Task list =
a – Translate this sentence from the Racket notes into Spanish: "Assigning the wrong type to a structure value can lead to some difficult to trace errors."
b – For each statement, decide whether the Racket notes agree, answering yes or no and quoting the deciding words: (i) The empty list can be written as null. (ii) The author recommends using quasiquote. (iii) The way structures are defined is type-safe.

Document text =
******

Note that the way we define structures is not type-safe, that is, the system will allow the values to be of any type. We trust the programmer to know what type the struct's values should be and to use it accordingly, so be wary. Assigning the wrong type to a structure value can lead to some difficult to trace errors.

### Lists

According to https://docs.racket-lang.org/reference/pairs.html, a list is: either the empty list, or a pair whose second element is a list. So, a list is mostly a special case of the pair AKA cons struct. first and rest are aliases for the accessors of a pair. The empty list can be represented by '(), null, or empty.

There are several ways to construct lists:

(cons 1 (cons 2 (cons 3 empty)))

(list 1 2 3)

'(1 2 3)

empty

null

'()


However, note if you want to put values bound to identifiers in a list, you can't use the quoted constructor:

(define a 1)
(define b 2)
(define c 3)
(list a b c)
> '(1 2 3)

'(a b c)
> '(a b c)
#(obvious in retrospect.)

# you can avoid this...
(,a ,b ,c)
> '(1 2 3)

The last example I show so that you know it exists, but really, don't use it. It's called quasiquote, and you can look it up.

In general, I find the list syntax to be the least confusing to people. The problem with the quoted syntax is:

(define x '('a 'b 'c))
(first x)
> ''a

As you can see, if someone accidentally puts quotes before each symbol they want, (as you would need to for normal literal symbols), you get a symbol with a quote at the beginning. Yet when you use this syntax with numbers you get numbers, not symbols. Confusing.

People tend to have trouble understanding how to get at latter elements in a list (especially recursively), so I recommed really stressing how the rest function works. You might have students define the following:

(define (nth-element lst n)
...)

# try that yourself.

(define (nth-element lst n)
(if (= n 0)
(first lst)
(nth-element (rest lst) (- n 1))))

# try basic things in the command window:
(rest (list 'a 'b 'c))
> '(b c)

(rest (rest (list 'a 'b 'c)))
> '(c)

(first (rest (rest (list 'a 'b 'c))))
> 'c

Lists of lists also tend to be confusing. It's important to always check that students know what the type of a given list is. Anytime there are lists involved, ask often "and this variable is a ..?", expecting "a list of lists of numbers" or whatever it may be. As with anything, just show an example of a list of lists:

(define lst1 (list 1 2 3))
(define lst2 (list 4 -3))
(define lst3 (list 28 930 -23 55 73))

(define lst-of-lsts (list lst1 lst2 lst3))

(first lst-of-lsts)
> '(1 2 3)

(first (rest lst-of-lsts))
> '(4 -3)

(first (first lst-of-lsts))
> 1

#etc.`

******

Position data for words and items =
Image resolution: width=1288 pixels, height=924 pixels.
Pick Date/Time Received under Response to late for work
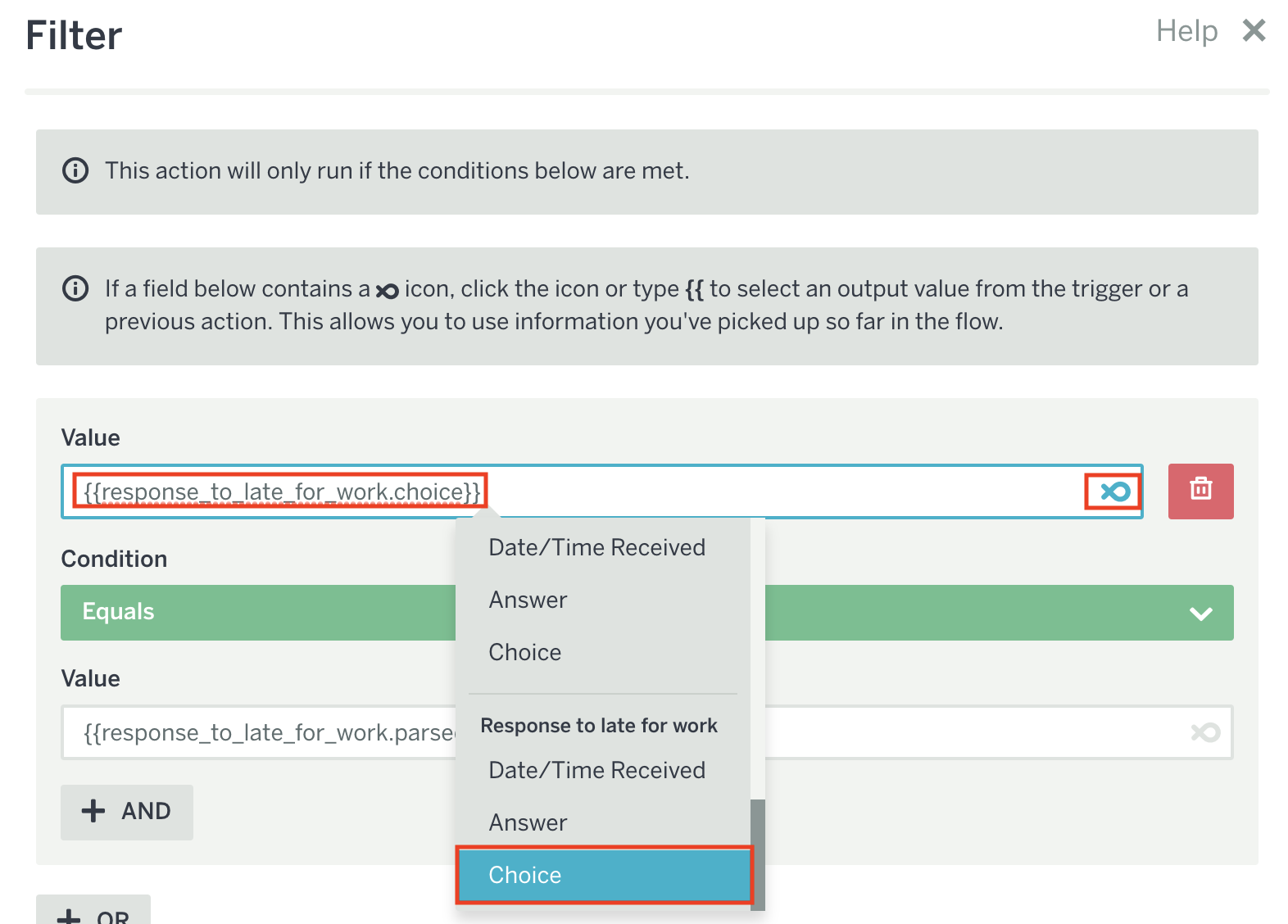[x=596, y=770]
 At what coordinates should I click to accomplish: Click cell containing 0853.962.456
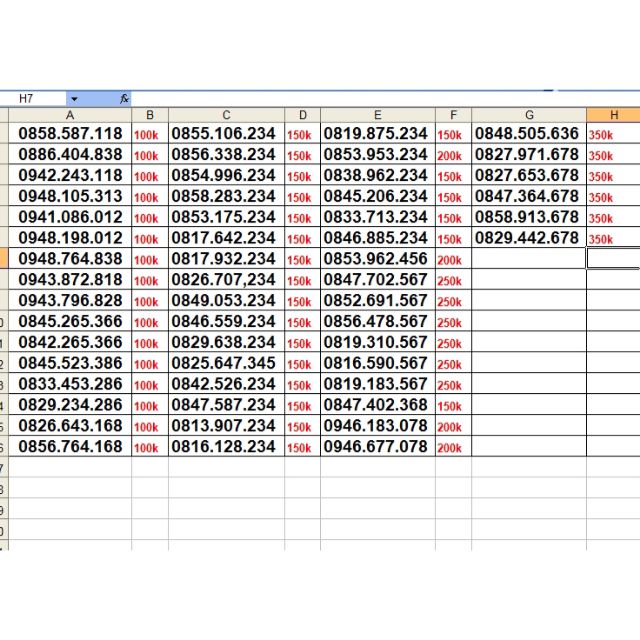pyautogui.click(x=377, y=259)
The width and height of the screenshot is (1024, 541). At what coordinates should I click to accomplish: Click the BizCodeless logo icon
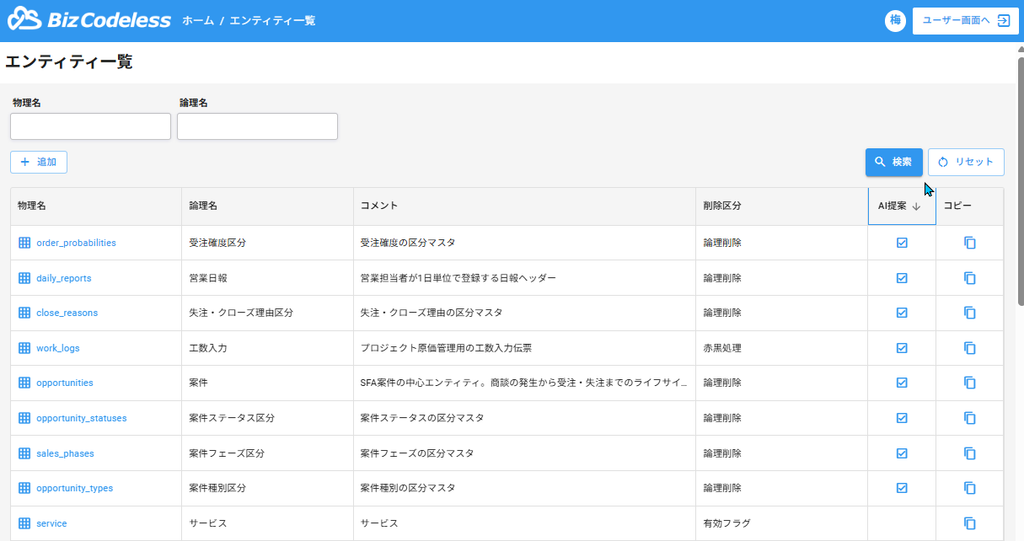[x=24, y=20]
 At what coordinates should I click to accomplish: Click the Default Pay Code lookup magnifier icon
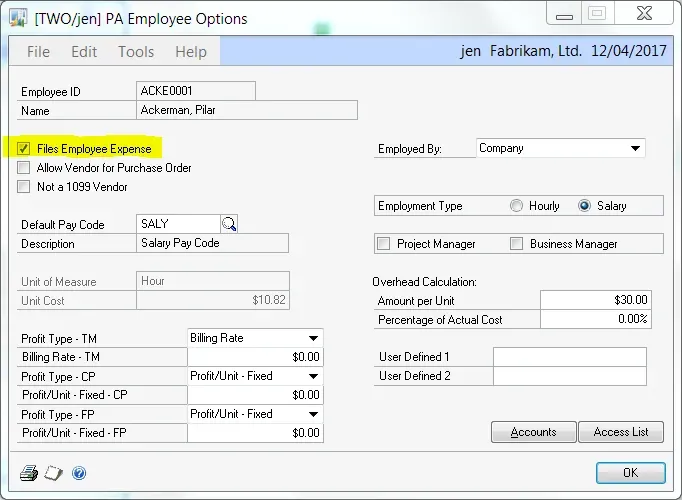pyautogui.click(x=229, y=224)
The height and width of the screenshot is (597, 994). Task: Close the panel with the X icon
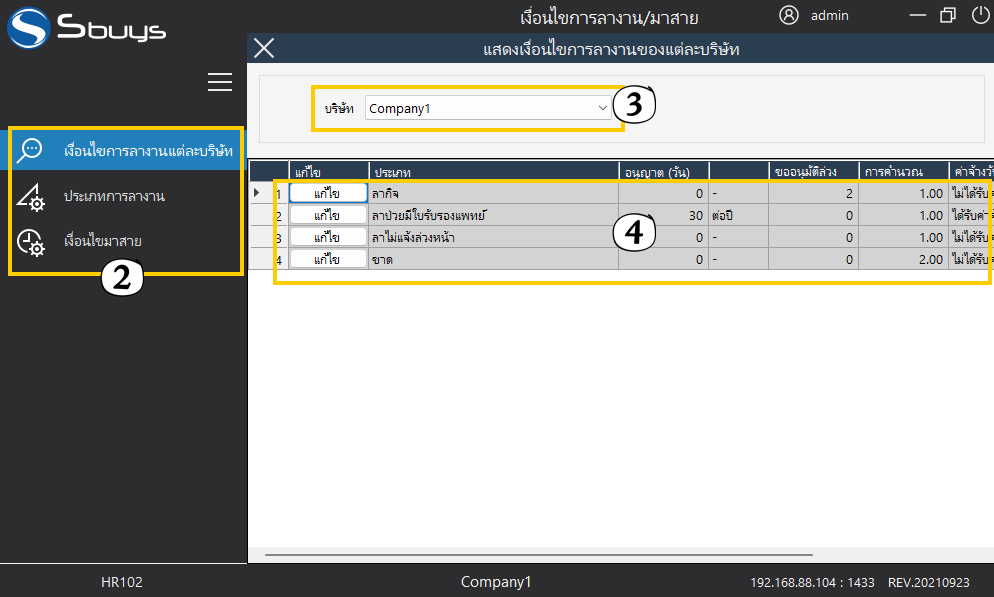(264, 48)
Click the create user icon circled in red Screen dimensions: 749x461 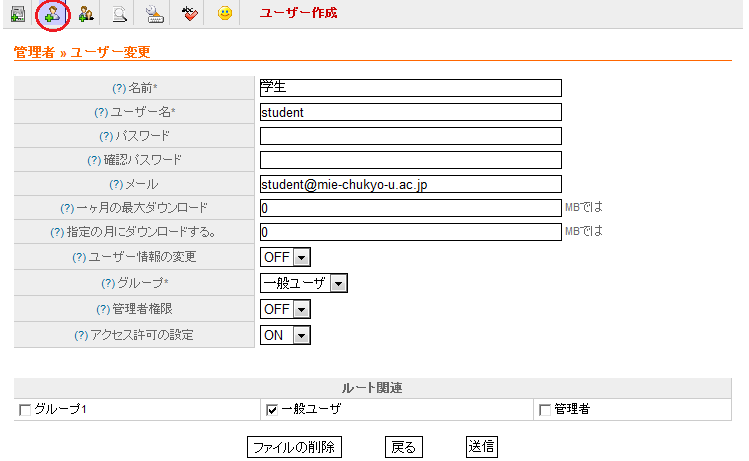pos(51,14)
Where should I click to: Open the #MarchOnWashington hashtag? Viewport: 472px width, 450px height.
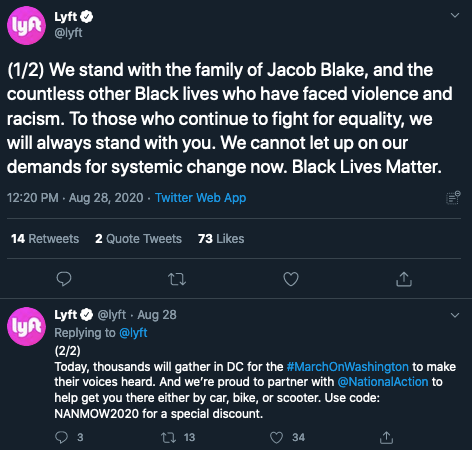coord(347,367)
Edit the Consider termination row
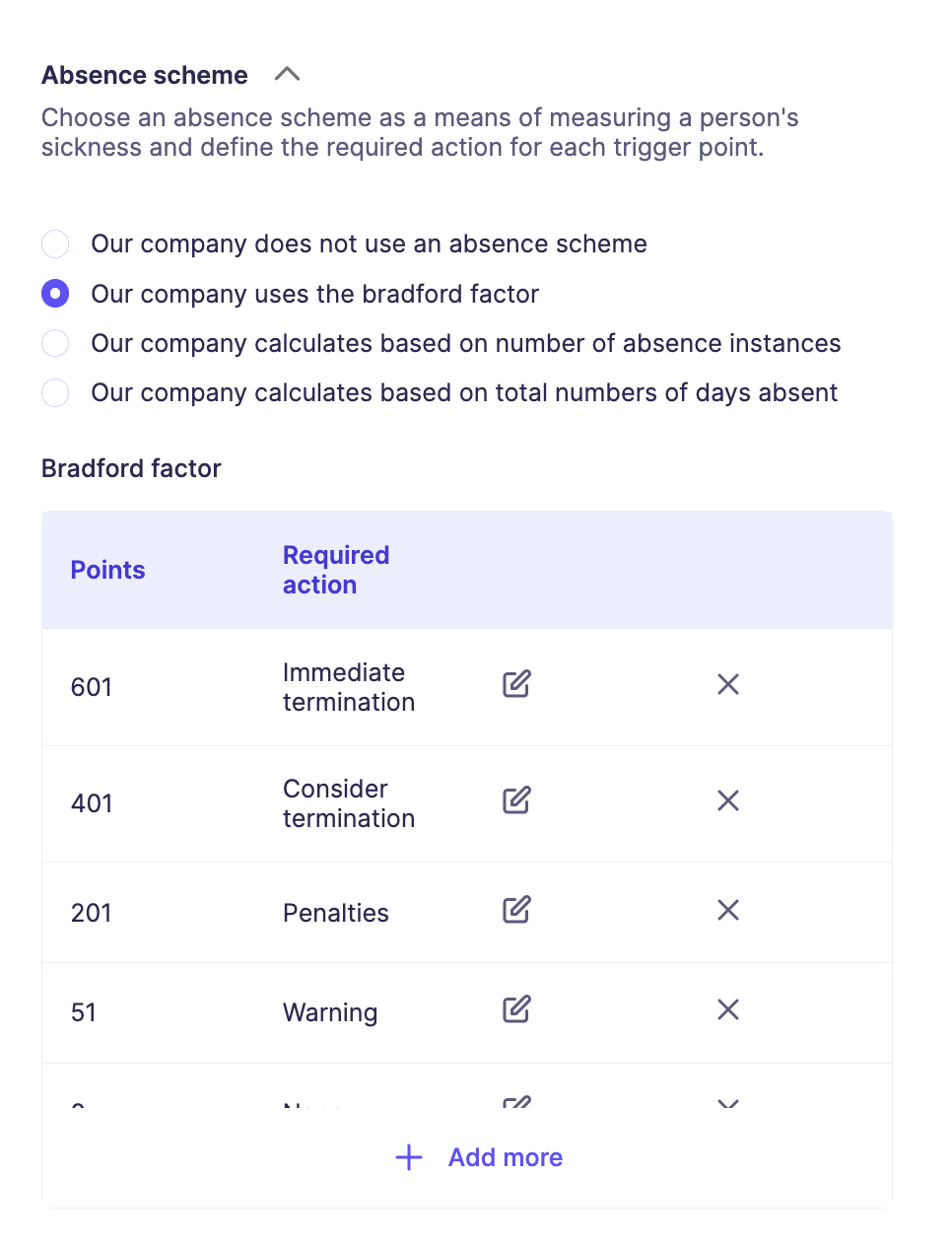This screenshot has width=952, height=1246. pyautogui.click(x=516, y=800)
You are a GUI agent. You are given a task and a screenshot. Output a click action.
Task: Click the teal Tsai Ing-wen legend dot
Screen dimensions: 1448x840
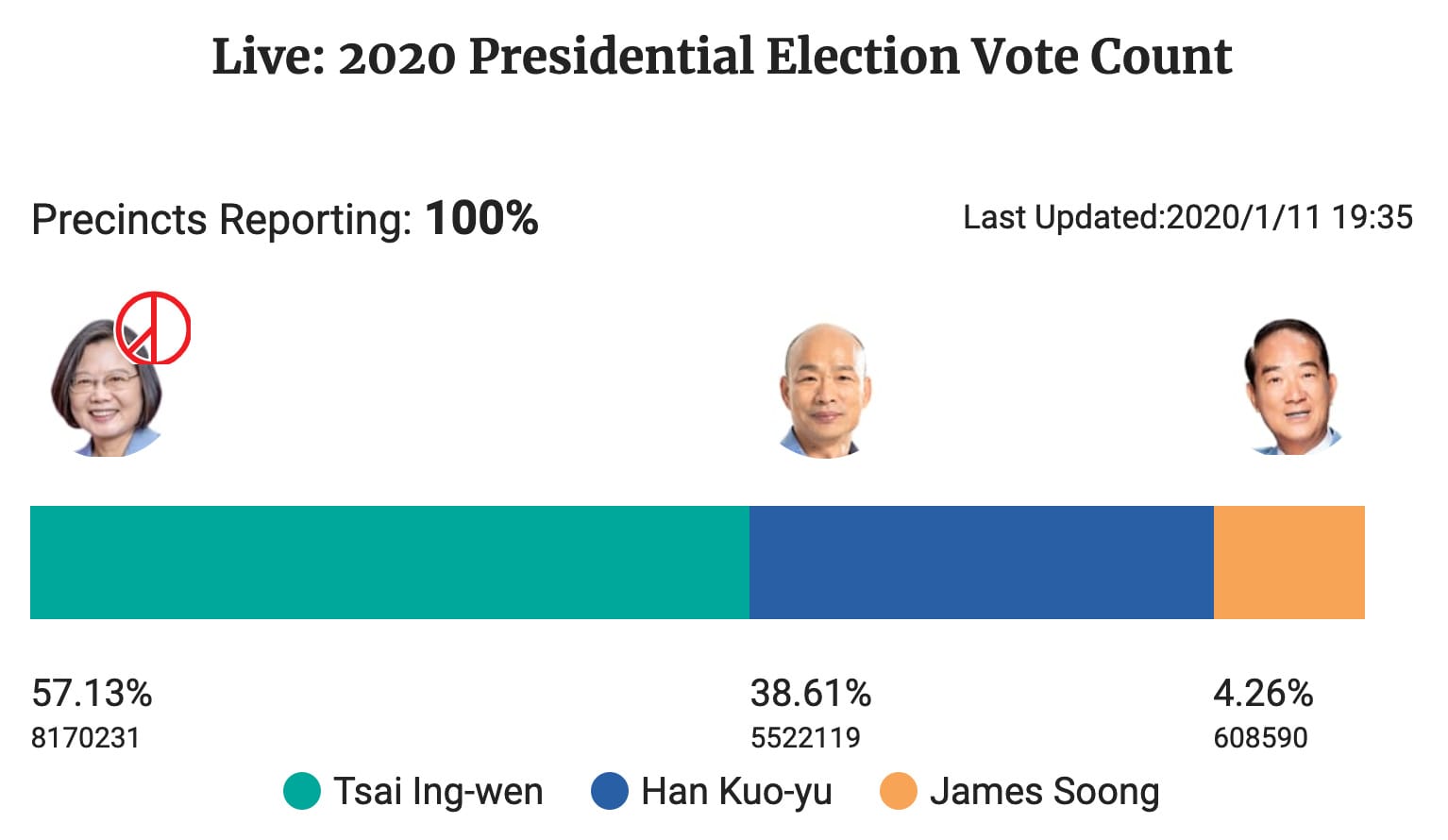pos(302,791)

******

The results =
a – Asignar el tipo incorrecto a un valor de una estructura puede provocar errores difíciles de rastrear.

b –
(i) Yes: "The empty list can be represented by '(), null, or empty."
(ii) No: "really, don't use it."
(iii) No: "the way we define structures is not type-safe"